Many financial articles revolve around credit cards. Some experts say that credit cards are necessary for building credit. Others claim that you don’t need to open a credit card account to be financially savvy. There are so many conflicting ideas out there that it can be difficult to determine the right path to take.
Building credit is necessary because it can help you qualify for significant purchases. It ‘s best to have a good credit score to buy a home, a car, or new appliances. When you try to rent a house or apartment, property managers will run your credit score during your background check to determine whether or not you, as a renter, are a financial risk.

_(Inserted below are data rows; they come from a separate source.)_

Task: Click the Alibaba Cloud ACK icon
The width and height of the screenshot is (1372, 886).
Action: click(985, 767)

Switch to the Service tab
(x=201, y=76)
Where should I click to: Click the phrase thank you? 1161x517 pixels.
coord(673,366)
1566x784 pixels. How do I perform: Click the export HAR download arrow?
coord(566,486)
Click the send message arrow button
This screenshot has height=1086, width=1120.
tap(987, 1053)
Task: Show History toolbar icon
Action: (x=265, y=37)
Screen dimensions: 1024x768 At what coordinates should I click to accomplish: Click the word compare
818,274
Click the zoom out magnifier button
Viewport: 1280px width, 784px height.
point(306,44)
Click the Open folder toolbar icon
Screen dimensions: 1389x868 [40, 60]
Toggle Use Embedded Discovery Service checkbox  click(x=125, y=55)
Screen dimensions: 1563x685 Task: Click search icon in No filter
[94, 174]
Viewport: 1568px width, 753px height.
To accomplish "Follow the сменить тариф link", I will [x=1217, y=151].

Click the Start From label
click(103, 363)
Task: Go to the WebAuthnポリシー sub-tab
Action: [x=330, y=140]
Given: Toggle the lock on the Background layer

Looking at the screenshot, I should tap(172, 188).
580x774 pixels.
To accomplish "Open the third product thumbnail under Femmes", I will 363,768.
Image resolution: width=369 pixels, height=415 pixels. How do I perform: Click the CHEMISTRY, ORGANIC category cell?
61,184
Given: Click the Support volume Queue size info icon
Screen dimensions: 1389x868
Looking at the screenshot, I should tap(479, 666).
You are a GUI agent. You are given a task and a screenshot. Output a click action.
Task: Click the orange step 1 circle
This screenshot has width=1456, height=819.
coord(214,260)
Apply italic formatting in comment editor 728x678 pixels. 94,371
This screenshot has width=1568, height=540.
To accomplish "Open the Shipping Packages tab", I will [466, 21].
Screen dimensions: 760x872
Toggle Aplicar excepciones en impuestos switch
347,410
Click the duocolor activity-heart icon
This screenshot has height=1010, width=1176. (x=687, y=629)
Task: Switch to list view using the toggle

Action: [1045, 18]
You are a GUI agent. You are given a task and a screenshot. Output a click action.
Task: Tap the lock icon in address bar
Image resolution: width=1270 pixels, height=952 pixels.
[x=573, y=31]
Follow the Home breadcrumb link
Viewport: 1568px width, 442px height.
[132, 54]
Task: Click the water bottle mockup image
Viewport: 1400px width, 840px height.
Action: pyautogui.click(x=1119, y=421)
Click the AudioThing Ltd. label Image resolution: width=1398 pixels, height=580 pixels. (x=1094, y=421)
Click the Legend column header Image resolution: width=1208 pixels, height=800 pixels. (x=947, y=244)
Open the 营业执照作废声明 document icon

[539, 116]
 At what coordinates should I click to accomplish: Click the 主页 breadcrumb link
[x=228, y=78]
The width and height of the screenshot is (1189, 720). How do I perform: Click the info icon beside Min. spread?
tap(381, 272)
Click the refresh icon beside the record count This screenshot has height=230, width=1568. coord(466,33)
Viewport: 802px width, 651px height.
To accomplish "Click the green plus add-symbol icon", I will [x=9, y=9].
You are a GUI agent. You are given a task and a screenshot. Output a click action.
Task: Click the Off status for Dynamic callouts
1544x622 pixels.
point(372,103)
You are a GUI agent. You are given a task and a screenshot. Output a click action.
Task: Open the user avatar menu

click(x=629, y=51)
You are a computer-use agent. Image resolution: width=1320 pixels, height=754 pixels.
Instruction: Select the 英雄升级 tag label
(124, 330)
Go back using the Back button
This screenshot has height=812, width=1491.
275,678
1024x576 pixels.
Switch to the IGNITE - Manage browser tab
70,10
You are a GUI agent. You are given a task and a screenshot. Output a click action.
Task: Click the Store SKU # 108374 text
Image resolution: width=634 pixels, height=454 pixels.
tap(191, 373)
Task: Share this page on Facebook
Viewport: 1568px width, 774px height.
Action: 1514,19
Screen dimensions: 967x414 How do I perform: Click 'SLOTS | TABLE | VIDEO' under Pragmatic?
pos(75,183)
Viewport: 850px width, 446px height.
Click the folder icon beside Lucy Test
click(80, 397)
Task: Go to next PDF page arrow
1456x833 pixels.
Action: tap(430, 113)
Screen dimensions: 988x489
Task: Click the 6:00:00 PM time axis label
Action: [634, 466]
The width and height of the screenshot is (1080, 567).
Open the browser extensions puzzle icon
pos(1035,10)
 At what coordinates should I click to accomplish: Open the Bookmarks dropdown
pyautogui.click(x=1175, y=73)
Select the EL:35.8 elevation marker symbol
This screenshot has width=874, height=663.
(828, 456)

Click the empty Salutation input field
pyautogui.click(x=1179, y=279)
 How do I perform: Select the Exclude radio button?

Many believe the easiest way to begin building credit is through a credit card. Consumers have several different types of credit cards to choose from. There are cash back cards, cards that earn points or airline miles, and cards attached to a particular store like Target. Before signing up for a new credit card, take a look at 40 common credit card myths that are easily debunked starting here:
1. Credit Cards Are Free Money
Although credit cards are in no way free money, many people view them like that. Every time you use a credit card, you should have the same amount available in your wallet or bank account to ensure that you can truly afford your purchase. It’s not worth it to buy something for $50 and end up paying hundreds of dollars in interest if you miss a credit card payment.
Treating your credit cards like free money can end up costing you much money for months and even years. Before making a purchase, wait at least 24 hours. Think about what else you can spend your money on. Consider how many hours you’ll need to work to pay the purchase off. Also, you can remember if there was ever a time that you made a similar purchase and regretted it afterward.